(Beginning of INPUT DATA)

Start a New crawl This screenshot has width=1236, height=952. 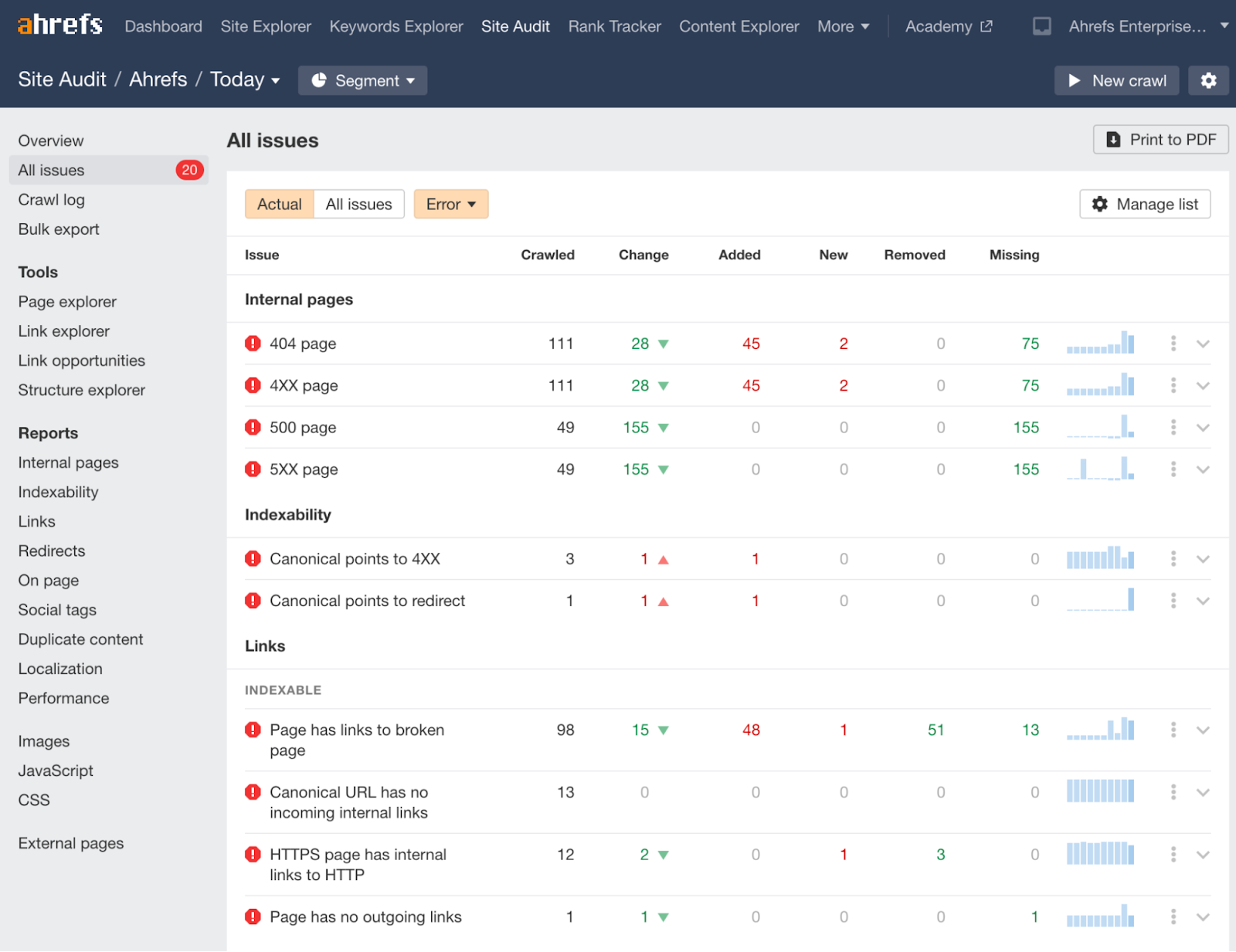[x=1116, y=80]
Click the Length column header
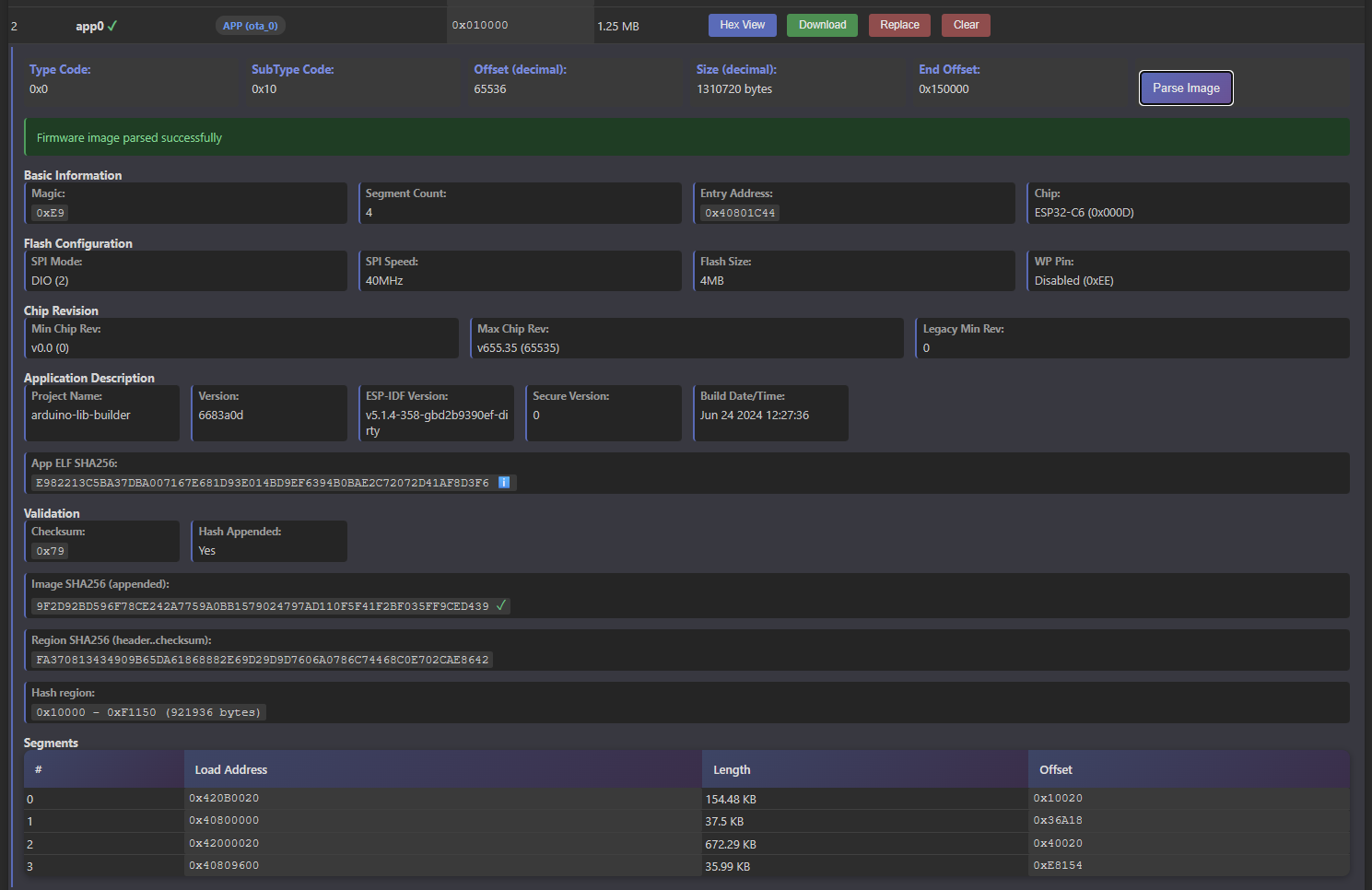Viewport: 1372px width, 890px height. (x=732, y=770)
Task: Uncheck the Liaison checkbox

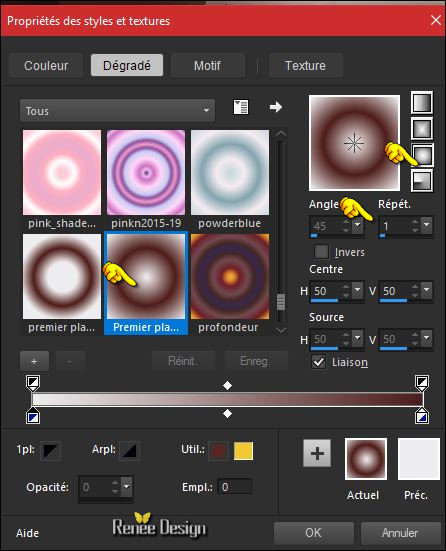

(End of INPUT DATA)
(Beginning of INPUT DATA)

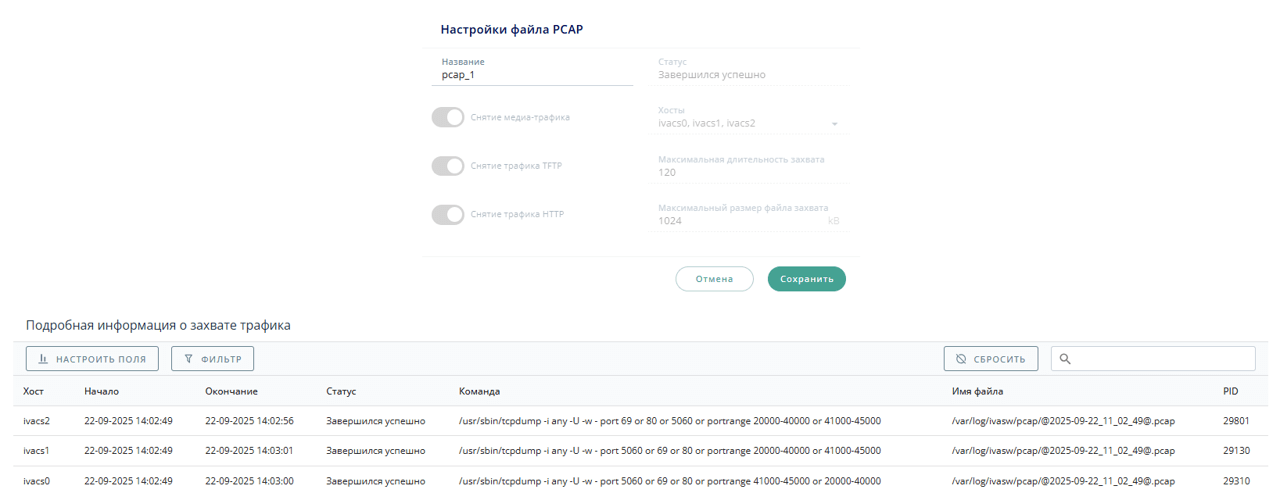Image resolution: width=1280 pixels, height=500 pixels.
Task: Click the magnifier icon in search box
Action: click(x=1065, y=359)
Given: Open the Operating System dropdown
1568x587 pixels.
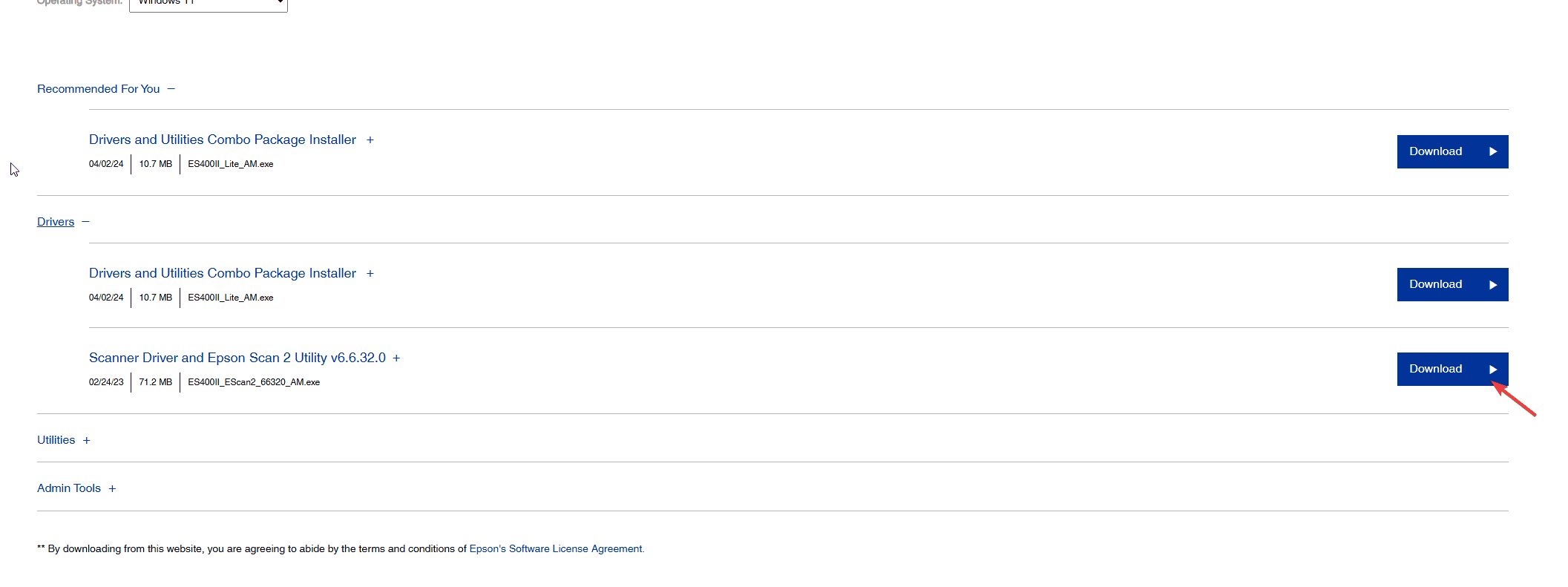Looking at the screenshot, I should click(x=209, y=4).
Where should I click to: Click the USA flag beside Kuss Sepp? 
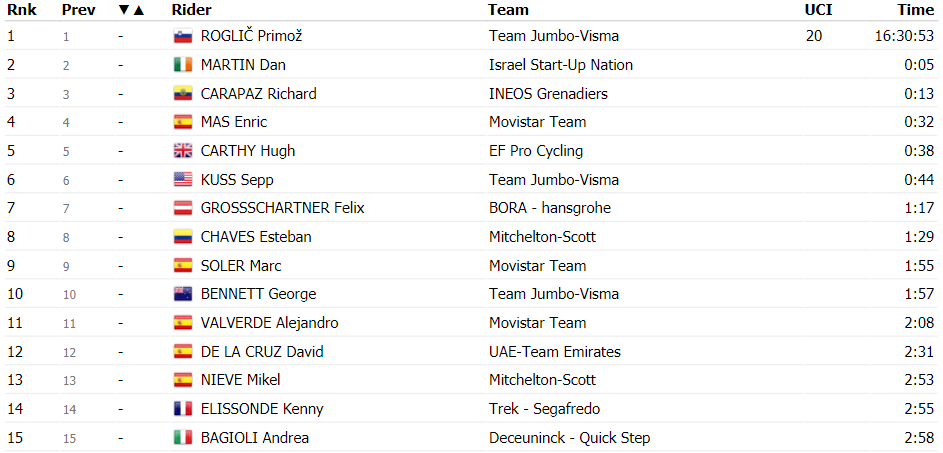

(End of INPUT DATA)

EXERCISE BRIEF ▸ Print, exactly and with no pictures, the lines of the listing above starting at the one that has "Given: Open the Operating System dropdown" and ending at the one that has "Where should I", both included.

SOLUTION TO THE EXERCISE ▸
Given: Open the Operating System dropdown
1568x587 pixels.
Looking at the screenshot, I should click(x=209, y=4).
Where should I click to: Click the USA flag beside Kuss Sepp? 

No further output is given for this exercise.